While that situation is obviously distressing for all involved, it is not an unusual situation and does not absolve the respondent from making timely and proper decisions about its costs structure, including the continuation of Ms Martins’ employment. It did not do so and left the decision making to Ms Martins. When Ms Martins faced the inevitable – that she was not likely to be paid past wages in a timely manner and further would most likely not be paid for her future labours – her resignation came about because of conduct of the respondent.
On this basis, I am not satisfied that the Respondent held at the time of Ms Martins forced resignation a valid reason for her dismissal.
(b) whether the person was notified of that reason
It is well established that consideration of s 387(b) is directed to whether or not the dismissed person was notified of the valid reason for their termination, before the decision to dismiss them was made, with it being expected that the notification of the valid reason is in explicit terms.
As I have not found there was a valid reason further consideration of this criterion is unnecessary.
(c) whether the person was given an opportunity to respond to any reason related to the capacity or conduct of the person
For the Commission to have regard to whether an employee has been given an opportunity to respond to the reason for dismissal, there needs to be a finding that there is a valid reason for dismissal.[26] While so, it is also accepted that “an opportunity to respond” amounts to an opportunity to provide reasoning to a decision maker that would, all things being equal, allow a reasoned explanation to cause the decision maker to accept what is proffered and to change from their foreshadowed path.[27]
A provision in predecessor legislation, requiring there not be dismissal until “the employee has been given an opportunity to defend himself or herself against the allegations made”, has been held to be a requirement not needing any particular formality, being “intended to be applied in a practical, common sense way so as to ensure that the affected employee is treated fairly.[28] Where the employee is aware of the precise nature of the employer’s concern about his or her conduct or performance and has a full opportunity to respond to this concern, this is enough to satisfy the requirements of the section”.[29]
Again, in the circumstances of this matter further consideration of this criterion is unnecessary.
(d) any unreasonable refusal by the employer to allow the person to have a support person present to assist at any discussions relating to dismissal
Consideration of this criterion is also a neutral matter in my determination as to whether Ms Martins was unfairly dismissed.
(e) if the dismissal related to unsatisfactory performance by the person—whether the person had been warned about that unsatisfactory performance before the dismissal
No allegations of unsatisfactory performance have been directed to Ms Martin and so consideration of this criterion is also a neutral matter in my determination as to whether Ms Martins was unfairly dismissed.
(f) the degree to which the size of the employer’s enterprise would be likely to impact on the procedures followed in effecting the dismissal
Further, there is no direct evidence before the Commission about whether the size of the enterprise likely impacted on the procedures followed by the respondent in effecting Ms Martins’s dismissal.
(g) the degree to which the absence of dedicated human resource management specialists or expertise in the enterprise would be likely to impact on the procedures followed in effecting the dismissal
The respondent is a small business employer, however there is no direct evidence before the Commission about whether there was either an absence of dedicated human resource management specialists or expertise in the enterprise or whether such an absence of expertise impacted on the Biolink’s procedures in relation to Ms Martins.
(h) any other matters that the FWC considers relevant
Despite my finding that Ms Martins was forced to resign as that term in the FW Act is understood to operate, 10 days after, on 19 August 2024, she expressed an interest to Biolink in being engaged to perform work for the company through an independent contractor arrangement.
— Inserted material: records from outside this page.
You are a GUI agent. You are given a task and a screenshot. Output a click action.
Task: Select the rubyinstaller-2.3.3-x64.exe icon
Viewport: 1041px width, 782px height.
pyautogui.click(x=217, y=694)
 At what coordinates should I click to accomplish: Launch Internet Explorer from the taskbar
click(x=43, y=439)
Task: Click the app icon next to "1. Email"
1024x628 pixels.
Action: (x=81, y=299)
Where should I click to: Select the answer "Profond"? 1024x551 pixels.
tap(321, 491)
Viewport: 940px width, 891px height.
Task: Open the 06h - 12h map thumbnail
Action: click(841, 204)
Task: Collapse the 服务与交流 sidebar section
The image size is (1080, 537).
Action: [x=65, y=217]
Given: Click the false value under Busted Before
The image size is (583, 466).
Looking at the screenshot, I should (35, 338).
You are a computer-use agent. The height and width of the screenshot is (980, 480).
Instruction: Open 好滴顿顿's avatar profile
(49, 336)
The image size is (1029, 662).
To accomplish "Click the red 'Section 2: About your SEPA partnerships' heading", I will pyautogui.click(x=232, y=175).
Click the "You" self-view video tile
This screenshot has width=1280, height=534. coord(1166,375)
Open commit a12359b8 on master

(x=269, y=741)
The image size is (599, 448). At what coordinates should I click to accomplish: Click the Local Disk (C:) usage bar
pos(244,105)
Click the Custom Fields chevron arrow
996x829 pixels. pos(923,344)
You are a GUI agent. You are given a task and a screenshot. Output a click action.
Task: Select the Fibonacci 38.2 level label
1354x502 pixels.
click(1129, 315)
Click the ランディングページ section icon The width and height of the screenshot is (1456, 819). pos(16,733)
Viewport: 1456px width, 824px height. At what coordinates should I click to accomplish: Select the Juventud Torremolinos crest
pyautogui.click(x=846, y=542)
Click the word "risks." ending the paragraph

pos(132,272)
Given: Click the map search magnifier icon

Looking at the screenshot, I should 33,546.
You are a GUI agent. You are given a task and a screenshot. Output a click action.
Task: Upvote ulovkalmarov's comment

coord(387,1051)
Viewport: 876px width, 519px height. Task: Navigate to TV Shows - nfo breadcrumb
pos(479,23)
This follows the conversation she had with Ms Tang and Mr Sackl on 9 August 2024, in which the prospect of Ms Martins working as a contractor was discussed. Biolink did not actively engage with Ms Martins’ more detailed approach on 19 August 2024. Ms Martins’ actions in this regard are to be understood only as an effort to mitigate her loss; she had no difficulty with the respondent and saw contractual work as potentially beneficial.
Conclusion on the s.387 criteria
After considering each of the criteria within s 387, I am not satisfied there was a valid reason for Biolink’s dismissal of Ms Martins. I am not satisfied there are factors associated with the dismissal that would cause me to find the termination was not otherwise unfair.
The FW Act requires the Commission to consider whether a dismissal was harsh, unjust or unreasonable by taking into account the matters at ss 387 (a) to (h). The meaning of the term ‘harsh, unjust or unreasonable’ was considered by the High Court of Australia in the matter of Byrne and Frew v Australian Airlines Limited:
“It may be that the termination is harsh but not unjust or unreasonable, unjust but not harsh or unreasonable, or unreasonable but not harsh or unjust. In many cases the concepts will overlap. Thus, the one termination of employment may be unjust because the employee was not guilty of the misconduct on which the employer acted, may be unreasonable because it was decided upon inferences which could not reasonably have been drawn from the material before the employer, and may be harsh in its consequences for the personal and economic situation of the employee or because it is disproportionate to the gravity of the misconduct in respect of which the employer acted.”[30]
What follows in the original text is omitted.